Instructors: C.S. Lynch, G.P. Carman, Q.B. Pei

Prerequisites:Fundamental material behavior including knowledge of stress, strain, and elastic constitutive behavior.

Content:  In-depth overview of three classes of multi-field coupled materials and applications that will include electro-mechanical coupling (piezoelectricity and electrostriction) and thermo-mechanical coupling (shape memory effects) as found in crystals, ceramics, metals, and polymers.

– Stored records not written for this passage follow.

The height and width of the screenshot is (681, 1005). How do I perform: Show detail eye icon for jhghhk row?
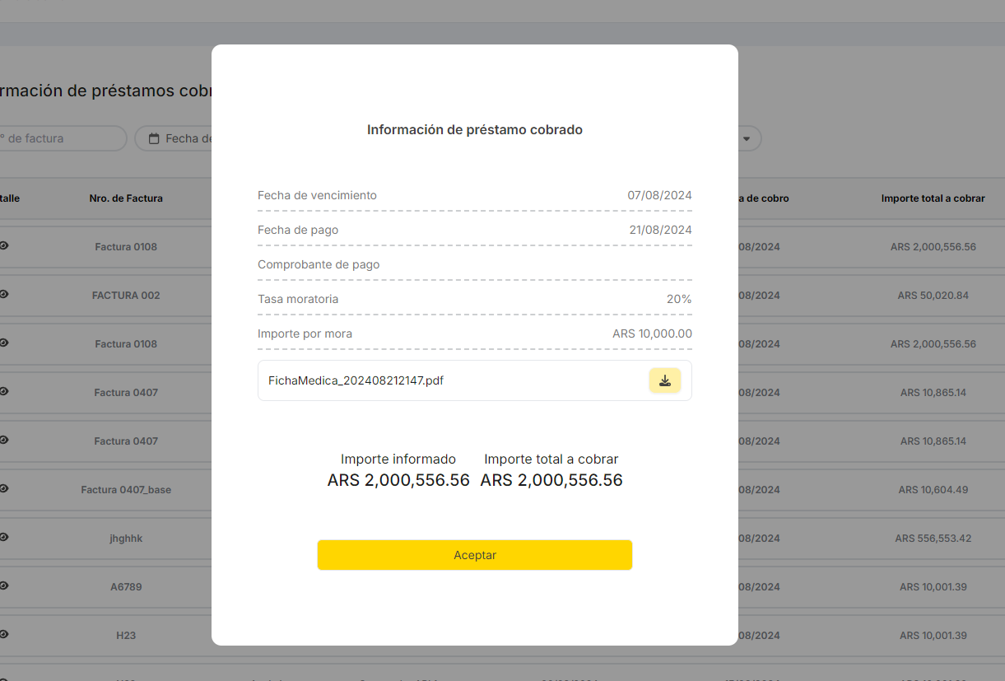click(x=4, y=537)
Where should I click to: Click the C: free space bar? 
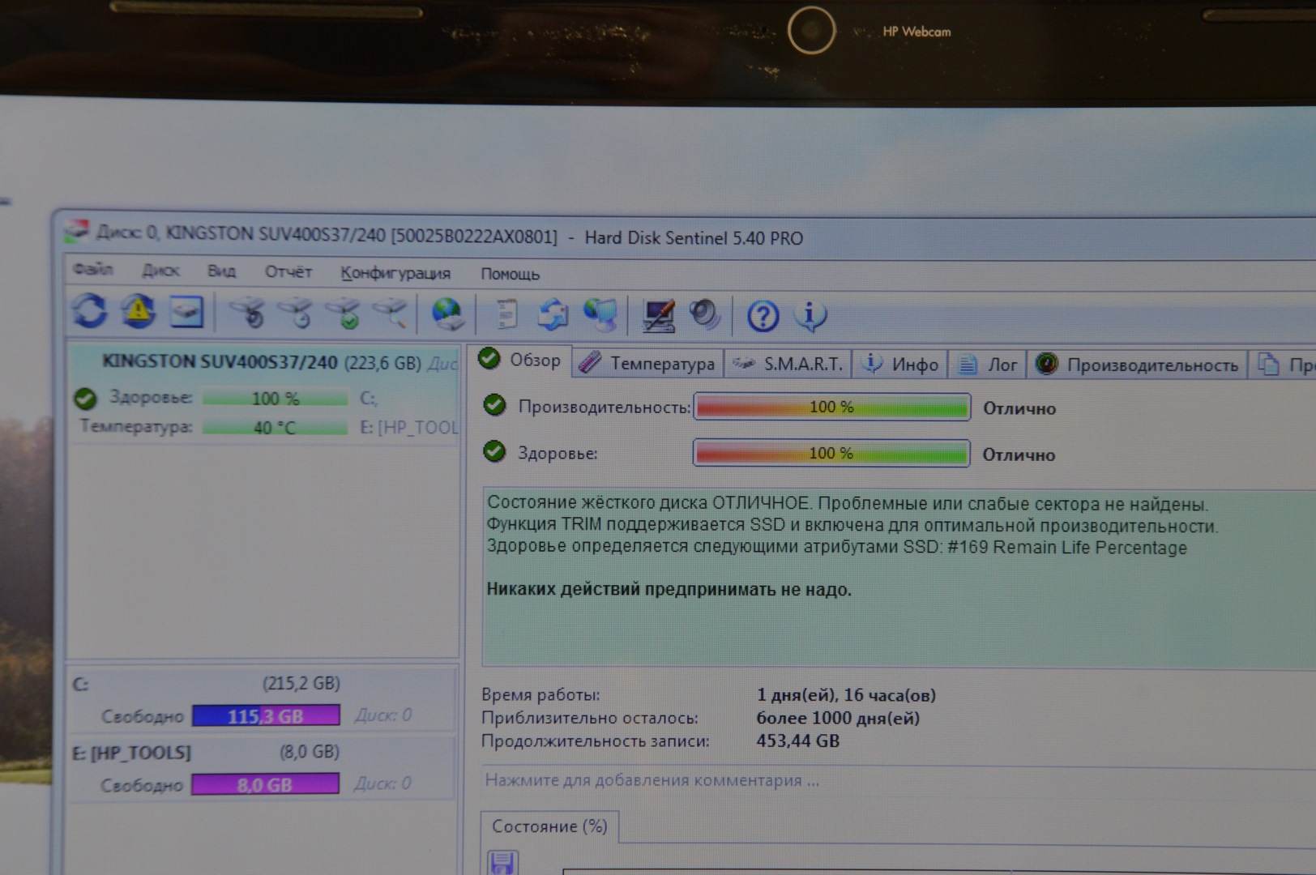click(266, 716)
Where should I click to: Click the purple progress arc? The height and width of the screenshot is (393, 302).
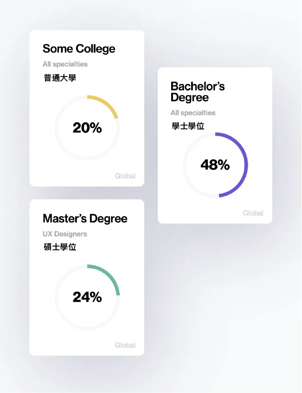[245, 165]
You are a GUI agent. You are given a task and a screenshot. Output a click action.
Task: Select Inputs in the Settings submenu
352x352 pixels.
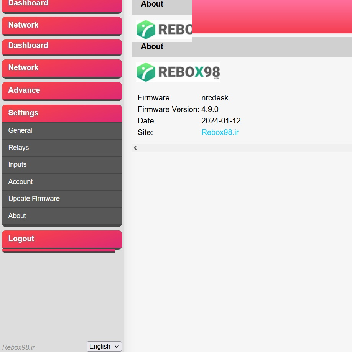(x=62, y=164)
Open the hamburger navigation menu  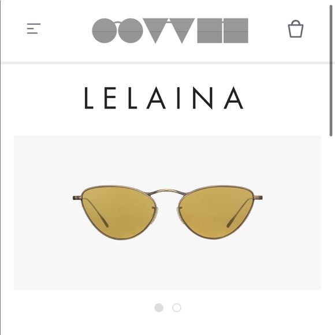(x=34, y=28)
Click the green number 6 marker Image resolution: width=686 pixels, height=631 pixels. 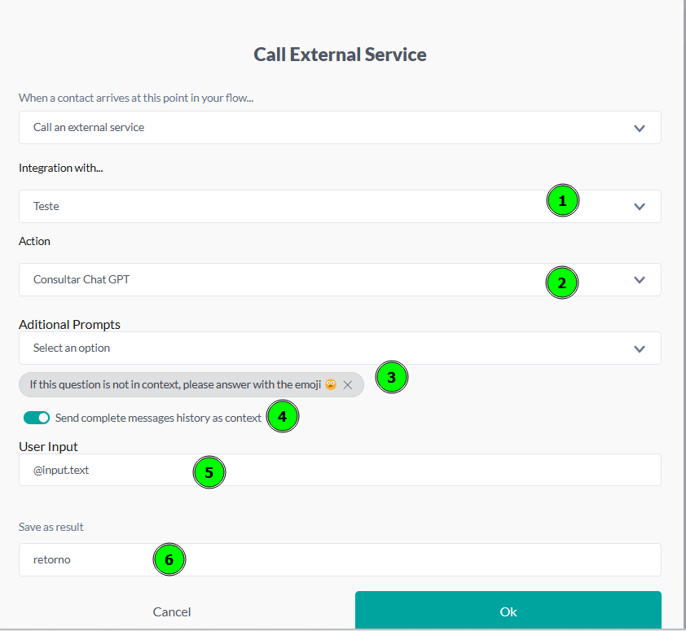pos(169,560)
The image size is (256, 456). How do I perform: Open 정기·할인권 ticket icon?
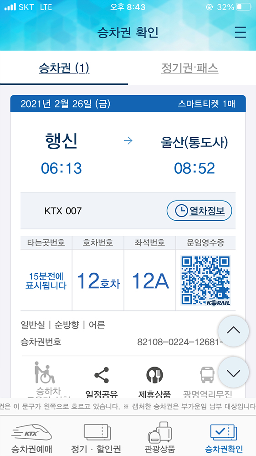pos(96,432)
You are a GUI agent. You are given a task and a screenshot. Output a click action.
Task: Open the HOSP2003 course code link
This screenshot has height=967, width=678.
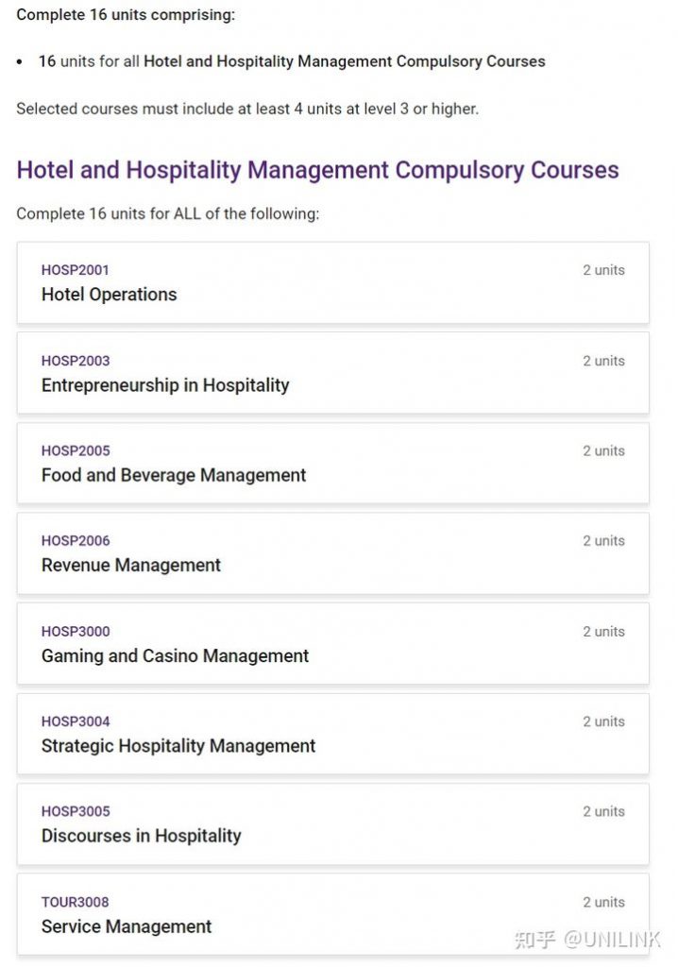(x=76, y=361)
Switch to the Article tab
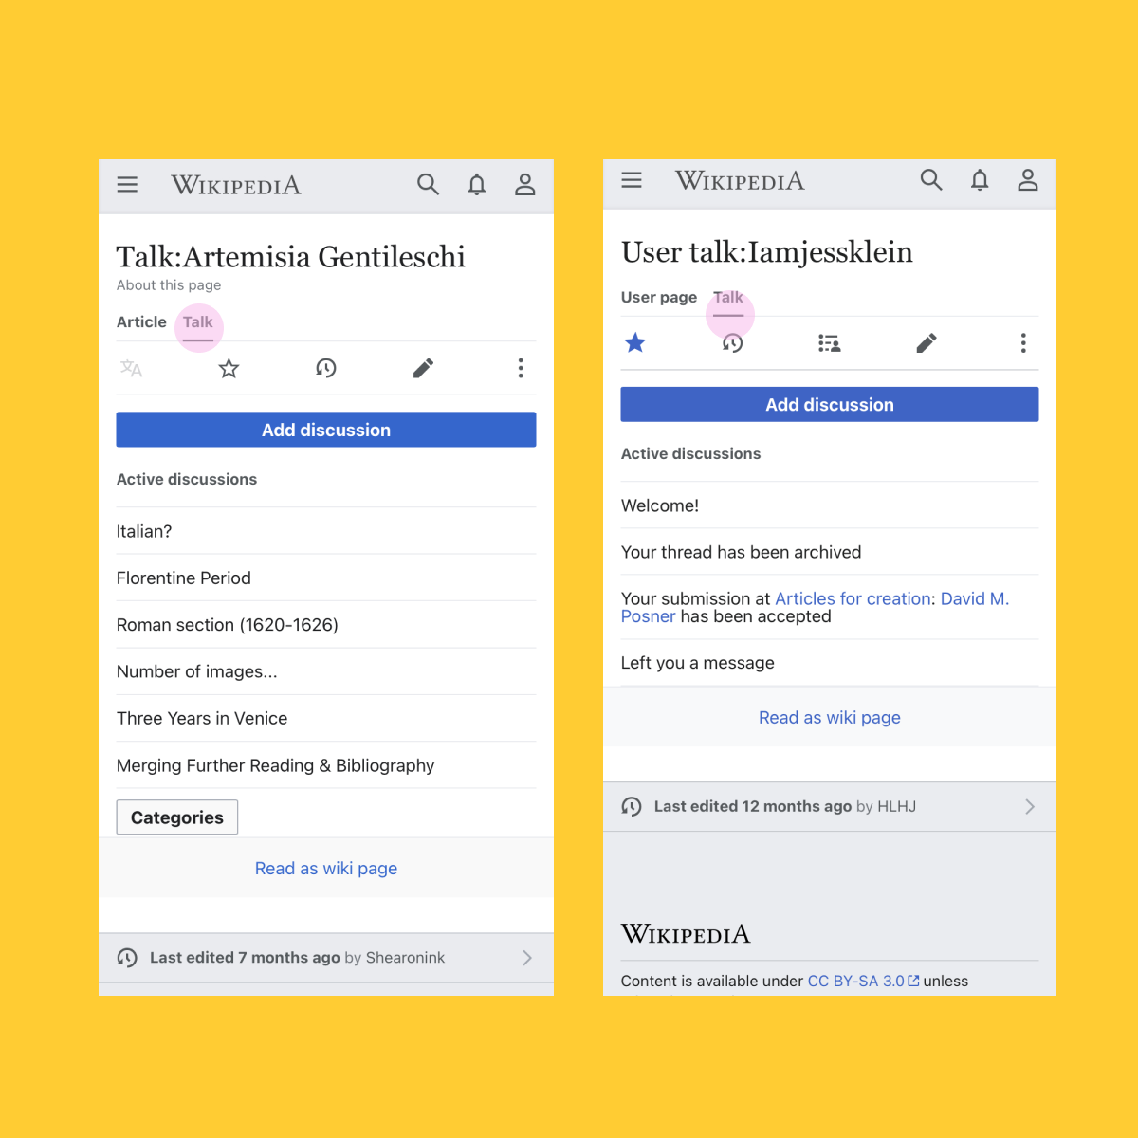The image size is (1138, 1138). pos(141,322)
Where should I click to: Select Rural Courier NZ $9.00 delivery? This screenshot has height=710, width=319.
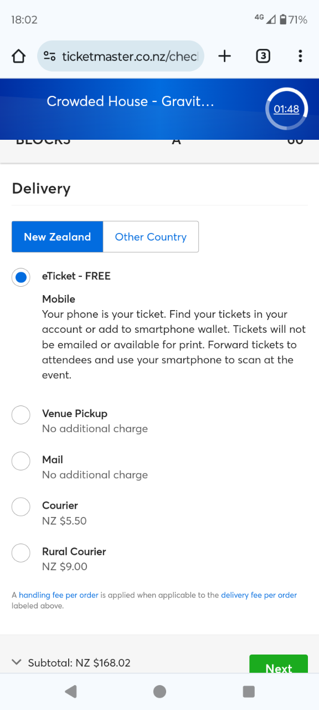pos(21,552)
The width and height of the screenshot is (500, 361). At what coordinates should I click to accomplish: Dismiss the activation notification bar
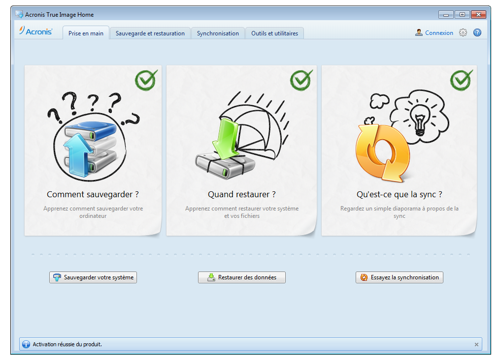[476, 345]
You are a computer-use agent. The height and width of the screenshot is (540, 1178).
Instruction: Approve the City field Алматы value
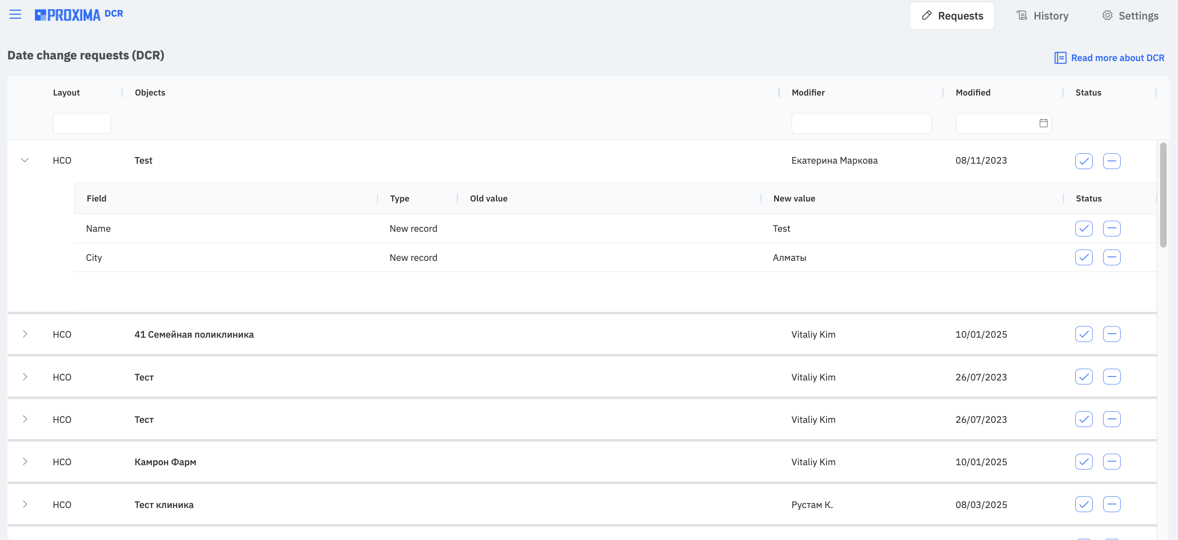click(1083, 257)
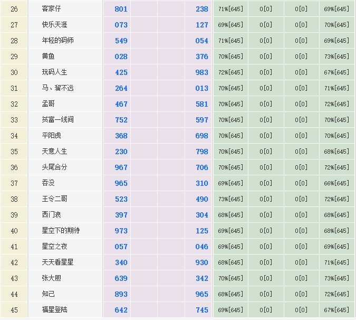Open the 西门浪 name link
Image resolution: width=356 pixels, height=320 pixels.
click(x=52, y=215)
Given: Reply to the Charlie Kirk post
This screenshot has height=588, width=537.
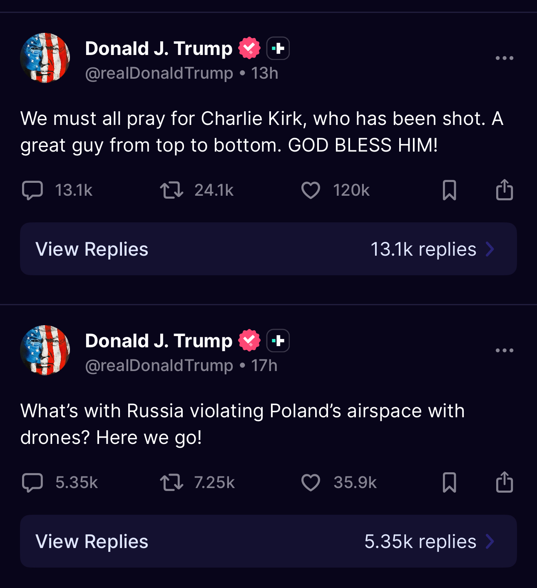Looking at the screenshot, I should pyautogui.click(x=32, y=190).
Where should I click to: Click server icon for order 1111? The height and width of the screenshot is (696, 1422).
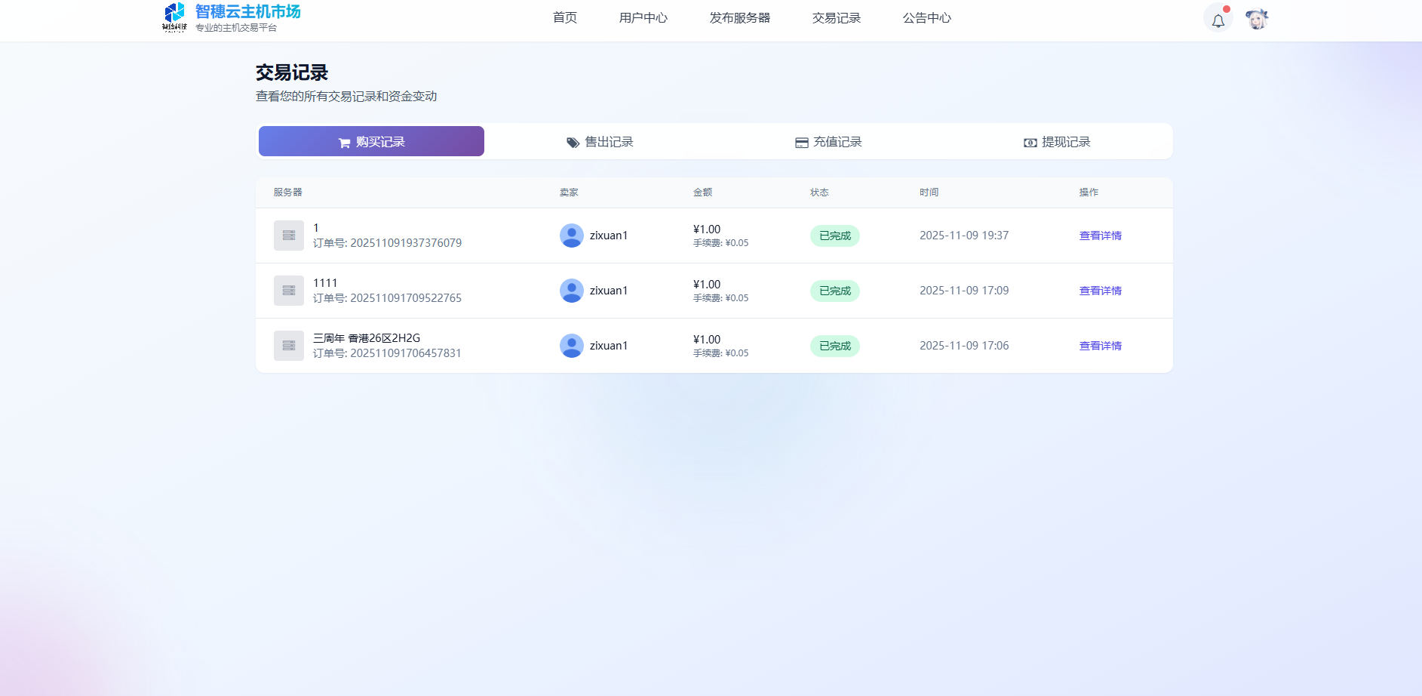point(288,291)
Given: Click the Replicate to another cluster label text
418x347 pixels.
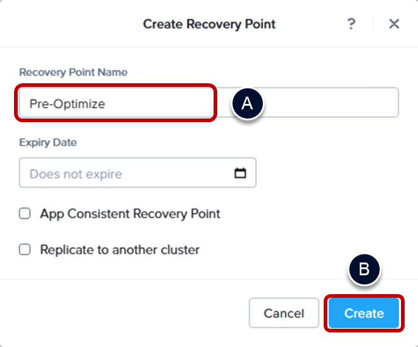Looking at the screenshot, I should coord(119,250).
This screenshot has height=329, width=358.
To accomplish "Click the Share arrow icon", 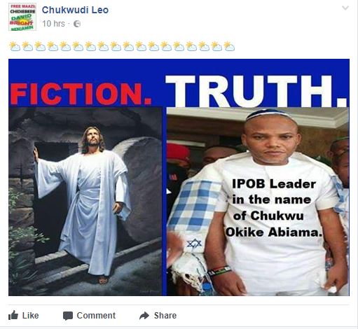I will pos(144,316).
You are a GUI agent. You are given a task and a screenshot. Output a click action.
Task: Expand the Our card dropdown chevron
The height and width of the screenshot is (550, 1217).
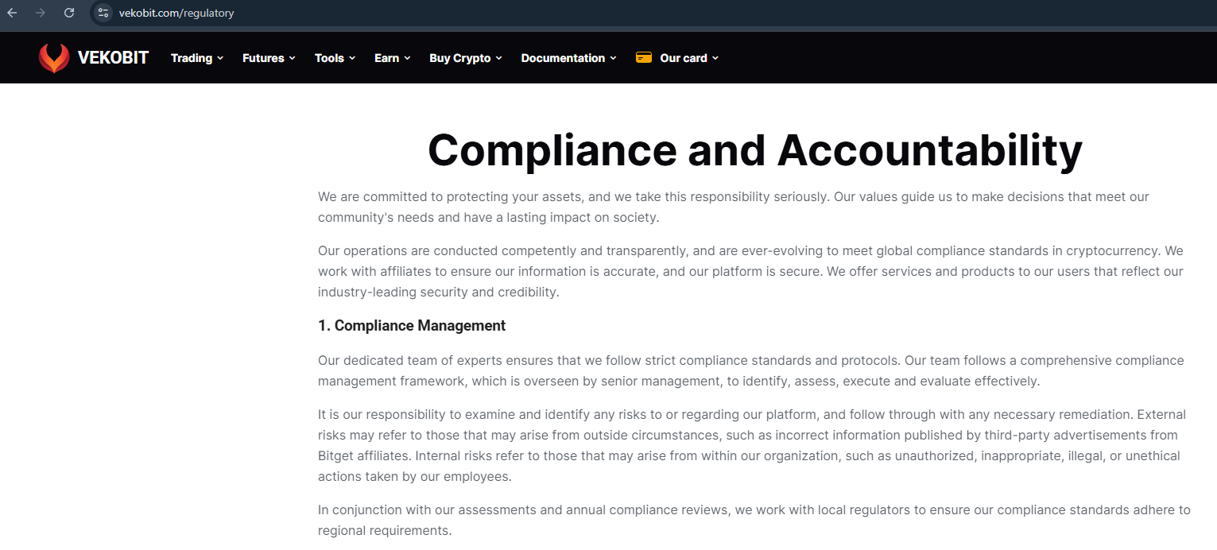click(715, 58)
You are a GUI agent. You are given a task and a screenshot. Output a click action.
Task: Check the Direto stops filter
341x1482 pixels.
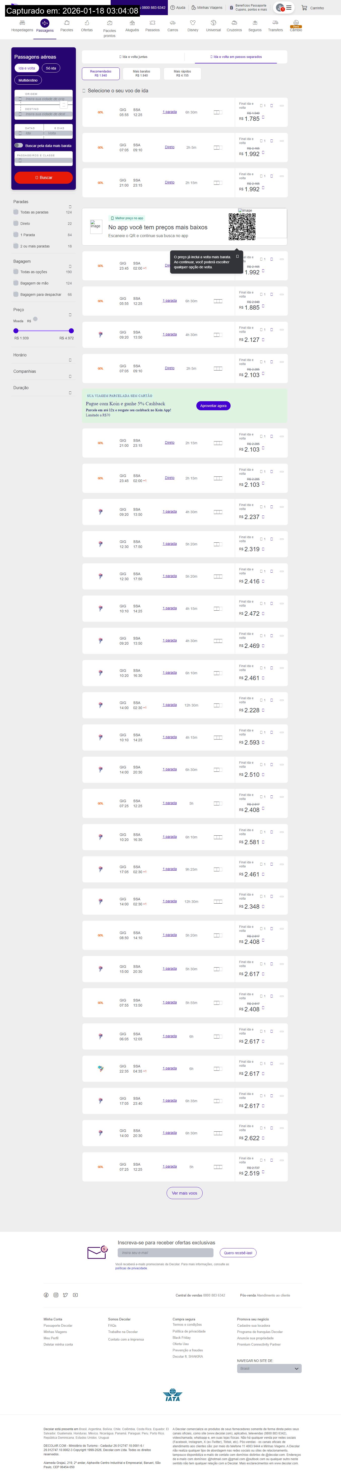point(16,223)
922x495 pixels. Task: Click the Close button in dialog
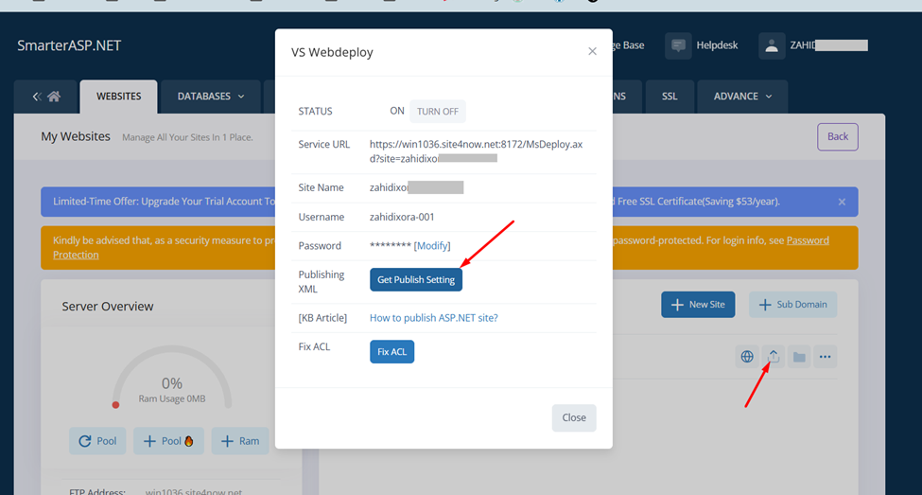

Discussion of material, actuator, and sensor selection for applications that include energy harvesting, sensing, and actuation.  The approach will include a combination of mechanics and materials.

Details:  Multifunctional materials, like muscle, change shape under an externally applied field.  That field can be thermal, electric, or magnetic.  Electro-active polymers (EAPs) are a class of materials often referred to as artificial muscle.  They are highly compliant and change shape when a voltage is applied.  They have been used to create small walking bots and as large stroke muscle type actuators.  The first third of the course addresses EAPs and their applications.  Piezoelectric ceramics are much stiffer than EAPs.  They produce smaller strain and much larger force in response to applied voltage.  They are used in sonar, medical ultrasound, energy harvesting, and actuation.  The second third of the course will introduce piezoelectricity and its application to sensors and actuators.  Shape memory alloys, the most common being NiTi, are metals that display superelastic behavior in certain temperature ranges and shape memory behavior in other temperature ranges.  They are used to produce stents to open blocked arteries, and in a range of actuator applications.  The final third of the course will introduce shape memory alloys and their applications.

View Course Overview.

Electro-active Polymer Materials – Prof. Q. Pei 

Prof Q.B. PeiWeek 1

Lecture 1

Hour 1  Introduction to polymers relevant to electro-mechanical transduction.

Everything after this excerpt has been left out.